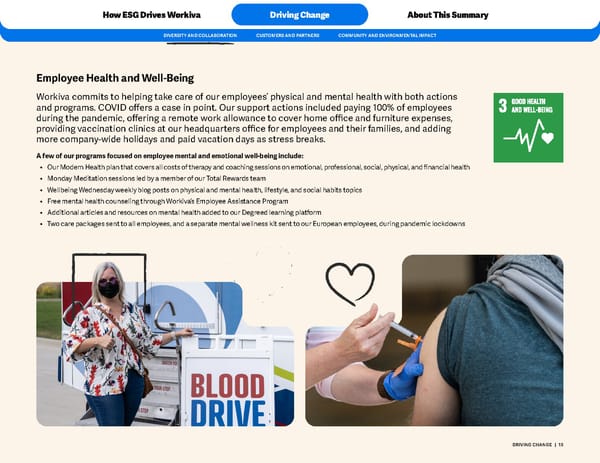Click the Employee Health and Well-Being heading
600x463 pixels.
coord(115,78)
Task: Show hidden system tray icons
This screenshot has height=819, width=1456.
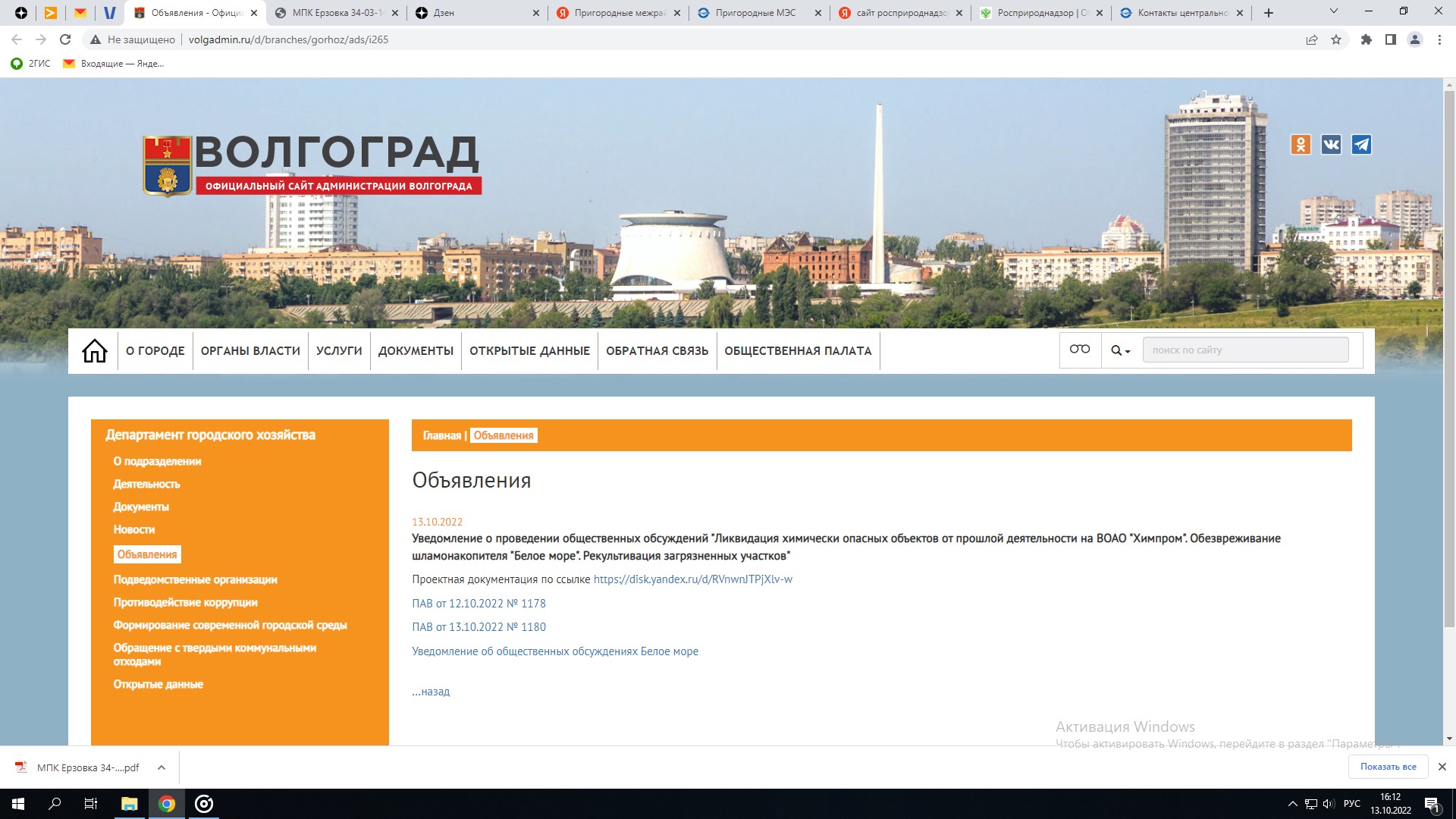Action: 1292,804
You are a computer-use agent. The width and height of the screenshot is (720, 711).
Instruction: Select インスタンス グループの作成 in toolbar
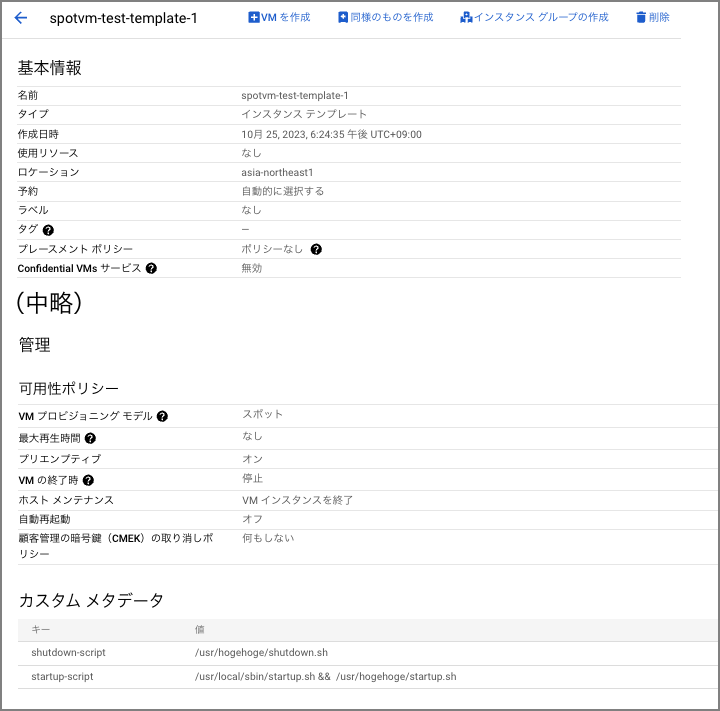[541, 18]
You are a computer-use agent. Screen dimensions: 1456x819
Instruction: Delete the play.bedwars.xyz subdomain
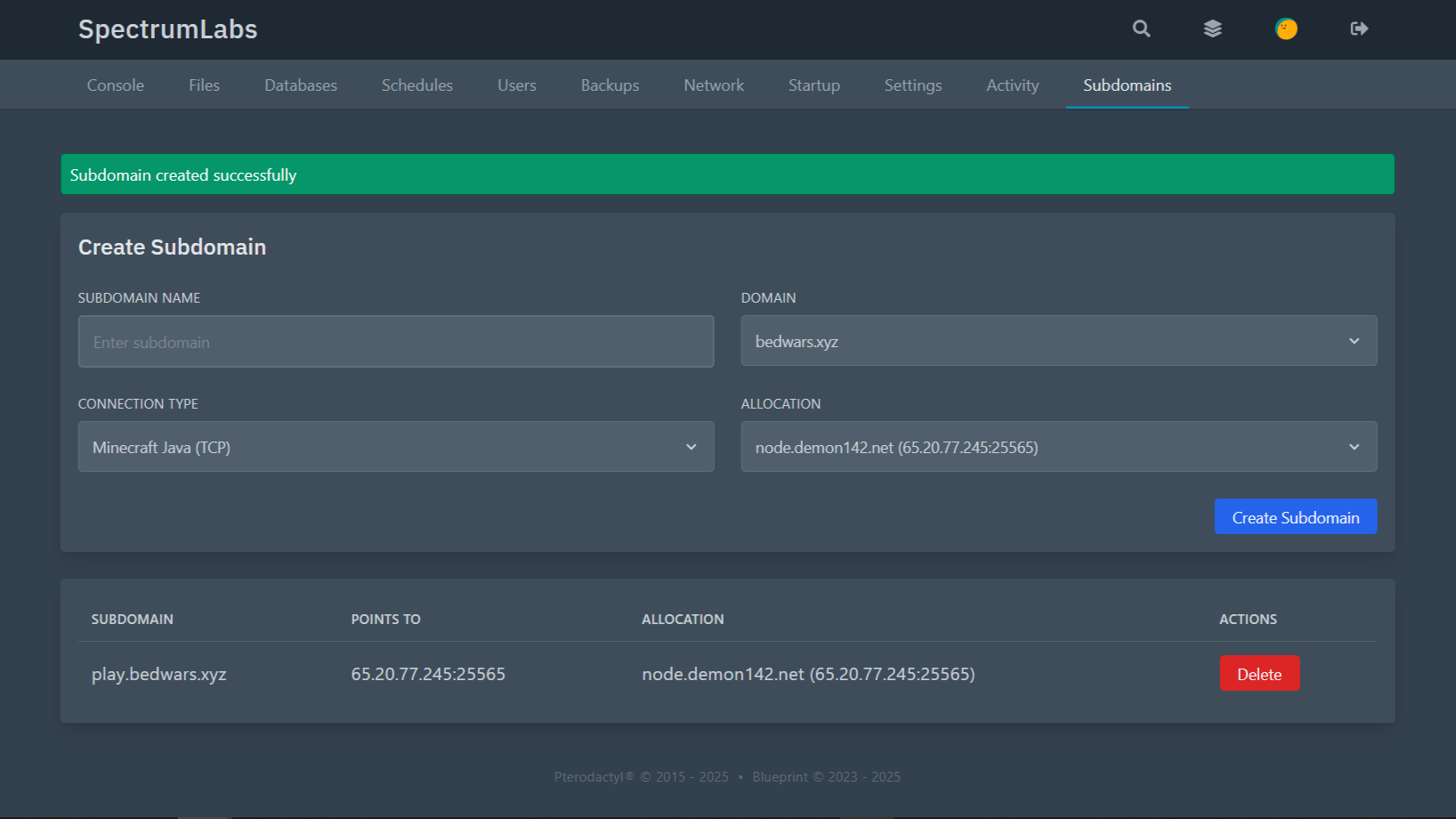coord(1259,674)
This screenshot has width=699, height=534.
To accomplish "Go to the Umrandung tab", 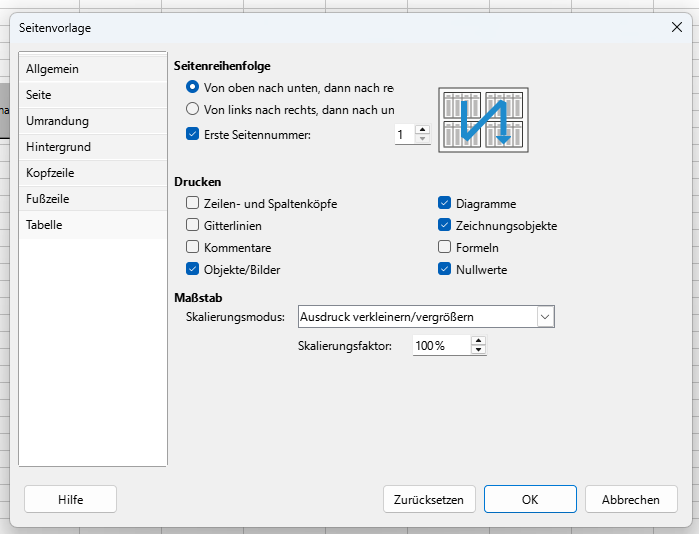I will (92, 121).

Directions for this task:
Go through the listing above and find each line that contains "computer", then copy it.

Result of the exercise:
You are a computer-use agent. The width and height of the screenshot is (720, 711).
You are a computer-use agent. Screen dimensions: 1456x819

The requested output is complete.